6 comments

  • sgt 2 hours ago

    Might it see a popularity burst though, due to Rust's inherent advantage in AI augmented development? Being more deterministic makes it easier for LLM's to produce working code in it.

      eimrine an hour ago

      There is not such an advancement, Rust is made for dealing with human's mistakes. Chatbots can stop having such a mistakes and generate more terse formal specs instead.

        wookmaster an hour ago

        Aren’t they trained on human code?

          eimrine an hour ago

          What am I supposed to say, they were trained on Martians' code?

          Do I need to agreed with your statement that chatbot will never be able to write a correct C code without stupid runtime boundaries?

            goku12 9 minutes ago

            The question by @wookmaster isn't just valid, if we're to follow your argument, chatbots may as well skip C and write directly in assembly or machine code for maximum efficiency! You seem to put too much faith in chatbots that you forget that correcting AI mistakes in code is a major job now. Even the best coders use AI to only fill in obvious code, not to think on their behalf.

  • goku12 14 minutes ago

    Why does this misleading article from more than a year ago get posted repeatedly?

    https://news.ycombinator.com/item?id=46510073

    This submission doesn't mention the publish time either, and it uses the link that hides a bunch of replies that debunk the article. So I'm just going to repost my comment from the last submission.

    > If you're going to post a click and rage bait article, at least mention when it was published. We're close to the article's first anniversary. A lot has changed in between and the premise of this story isn't even valid or relevant anymore for it to be on HN again. And that's a charitable interpretation, given that the 3 cases that the article presents to argue that Rust was 'rejected by major projects' need special scrutiny.

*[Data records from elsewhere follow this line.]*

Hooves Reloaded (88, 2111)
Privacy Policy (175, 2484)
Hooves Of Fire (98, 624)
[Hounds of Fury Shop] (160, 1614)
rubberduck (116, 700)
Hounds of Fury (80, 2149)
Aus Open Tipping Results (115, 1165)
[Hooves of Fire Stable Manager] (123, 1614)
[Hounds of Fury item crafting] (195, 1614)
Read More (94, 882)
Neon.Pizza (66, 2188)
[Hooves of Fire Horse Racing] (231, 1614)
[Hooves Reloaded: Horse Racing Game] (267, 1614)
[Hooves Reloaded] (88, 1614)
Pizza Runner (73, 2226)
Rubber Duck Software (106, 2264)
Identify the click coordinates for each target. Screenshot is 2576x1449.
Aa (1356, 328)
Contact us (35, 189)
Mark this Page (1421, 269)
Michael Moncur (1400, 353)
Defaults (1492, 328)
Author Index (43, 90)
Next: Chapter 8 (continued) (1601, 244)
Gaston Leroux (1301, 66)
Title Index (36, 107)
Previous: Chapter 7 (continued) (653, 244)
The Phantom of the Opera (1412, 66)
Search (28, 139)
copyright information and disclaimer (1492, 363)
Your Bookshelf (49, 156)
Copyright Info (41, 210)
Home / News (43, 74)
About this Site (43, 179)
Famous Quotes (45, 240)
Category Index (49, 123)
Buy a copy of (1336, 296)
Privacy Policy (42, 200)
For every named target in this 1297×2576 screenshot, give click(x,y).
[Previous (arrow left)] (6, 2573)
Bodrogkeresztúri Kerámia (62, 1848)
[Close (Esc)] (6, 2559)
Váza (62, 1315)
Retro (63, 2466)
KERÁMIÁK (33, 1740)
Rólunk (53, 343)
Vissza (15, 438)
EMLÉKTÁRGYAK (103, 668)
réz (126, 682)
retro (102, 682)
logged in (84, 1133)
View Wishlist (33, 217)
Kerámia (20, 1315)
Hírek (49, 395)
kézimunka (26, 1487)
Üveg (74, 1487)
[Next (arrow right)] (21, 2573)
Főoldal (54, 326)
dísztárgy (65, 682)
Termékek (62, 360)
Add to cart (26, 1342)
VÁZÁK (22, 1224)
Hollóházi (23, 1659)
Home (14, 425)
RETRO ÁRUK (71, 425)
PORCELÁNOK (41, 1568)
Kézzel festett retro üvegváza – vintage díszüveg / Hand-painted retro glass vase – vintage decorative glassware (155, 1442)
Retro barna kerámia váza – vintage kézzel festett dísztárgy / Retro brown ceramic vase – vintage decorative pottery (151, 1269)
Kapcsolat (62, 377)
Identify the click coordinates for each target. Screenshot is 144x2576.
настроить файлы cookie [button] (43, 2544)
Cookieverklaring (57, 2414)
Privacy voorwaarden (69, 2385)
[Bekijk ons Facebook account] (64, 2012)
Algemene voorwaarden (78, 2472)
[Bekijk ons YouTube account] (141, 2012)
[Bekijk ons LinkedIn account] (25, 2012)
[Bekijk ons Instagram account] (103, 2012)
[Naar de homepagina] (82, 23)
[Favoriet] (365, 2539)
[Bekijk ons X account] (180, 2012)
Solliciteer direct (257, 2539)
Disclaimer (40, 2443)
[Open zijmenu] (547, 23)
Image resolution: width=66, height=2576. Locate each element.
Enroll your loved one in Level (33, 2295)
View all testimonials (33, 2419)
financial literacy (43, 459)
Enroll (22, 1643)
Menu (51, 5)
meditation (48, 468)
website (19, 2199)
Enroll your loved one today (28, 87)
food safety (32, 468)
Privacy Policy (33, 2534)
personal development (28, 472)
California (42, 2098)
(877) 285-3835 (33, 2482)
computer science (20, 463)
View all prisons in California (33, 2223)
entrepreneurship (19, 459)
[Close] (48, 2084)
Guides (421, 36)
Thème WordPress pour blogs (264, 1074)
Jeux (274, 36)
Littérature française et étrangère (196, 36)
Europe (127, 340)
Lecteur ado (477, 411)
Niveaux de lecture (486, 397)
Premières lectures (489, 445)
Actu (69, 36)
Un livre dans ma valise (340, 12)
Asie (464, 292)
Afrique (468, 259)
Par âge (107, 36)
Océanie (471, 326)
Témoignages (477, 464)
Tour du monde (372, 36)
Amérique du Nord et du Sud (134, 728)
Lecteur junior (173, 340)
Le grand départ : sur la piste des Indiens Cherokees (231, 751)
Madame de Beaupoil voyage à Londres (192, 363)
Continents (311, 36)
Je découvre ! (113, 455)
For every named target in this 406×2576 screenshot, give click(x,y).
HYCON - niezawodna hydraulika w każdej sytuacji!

    > But first, let's look at where Rust stands now. The Fish shell has been ported to Rust entirely. Git is experimenting with Rust integration. Linux has declared the Rust4Linux project out of experimental stage - which means that Rust code will more or less be a permanent part of Linux from now on. FreeBSD is experimenting with Rust in their kernel. Microsoft has declared their intention to replace all critical code with Rust in the future. A lot of JavaScript development tools are now in Rust. There's just too many other cases for me to continue like this. The 'downfall' part is a bit out of touch with reality here.

    > Now let's look at the 3 cases that the author uses to dismiss Rust as a failure:

    > 1. Daniel Stenberg's attempt to integrate the Rust Hyper backend into curl. He abandoned it because he found it too hard to integrate it into C. So the case chosen here is a small team attempting to combine code in two programming languages. Such attempts are always challenging, experimental and never guaranteed to succeed. Choosing such an uncertain task to evaluate Rust's capabilities is not a fair deal at all. Yet, they did manage to integrate two other Rust backends - rustls (for TLS) and uiche (for QUIC and HTTP/3). So perhaps they didn't fail at all? And Linux succeeded in the same task at a much bigger scale.

    > 2. Prisma migrating its core logic from Rust to TypeScript. How is this an apples to apples comparison? The article itself says that it was because of the preference of a primarily typescript crowd. They wanted access to the core, but their lack of Rust knowledge made it difficult for them. So Rust was out of place there to begin with. Another inappropriate case for evaluating Rust.

    > 3. Author Austin Stark's experience with Rust for his trading platform. This is probably the most egregious example. Austin wrote the article complaining about Rust in June 2024 - 7 months before this article. But he reversed his stance and praised Rust in December 2024 - a month before this article. The author just ignored the latter completely. I can't take this seriously.

    > I'm an enthusiastic Rust programmer. But I really don't mind articles that are critical of Rust, as long as they shed some valuable insight on Rust or systems programming in general. But this one reads either like a lazy attempt at a hit on Rust or as a rage bait for clicks. I always avoid touching the personal side of such submissions, but I can't help notice this about @RustSupremacist who submitted this one. You've submitted 8 stories so far, including 5 dissing on Rust (including 3 that got flagged) and one dissing on Zig. Why not write an article on your beef with Rust and post it here, instead of reposting misleading baits?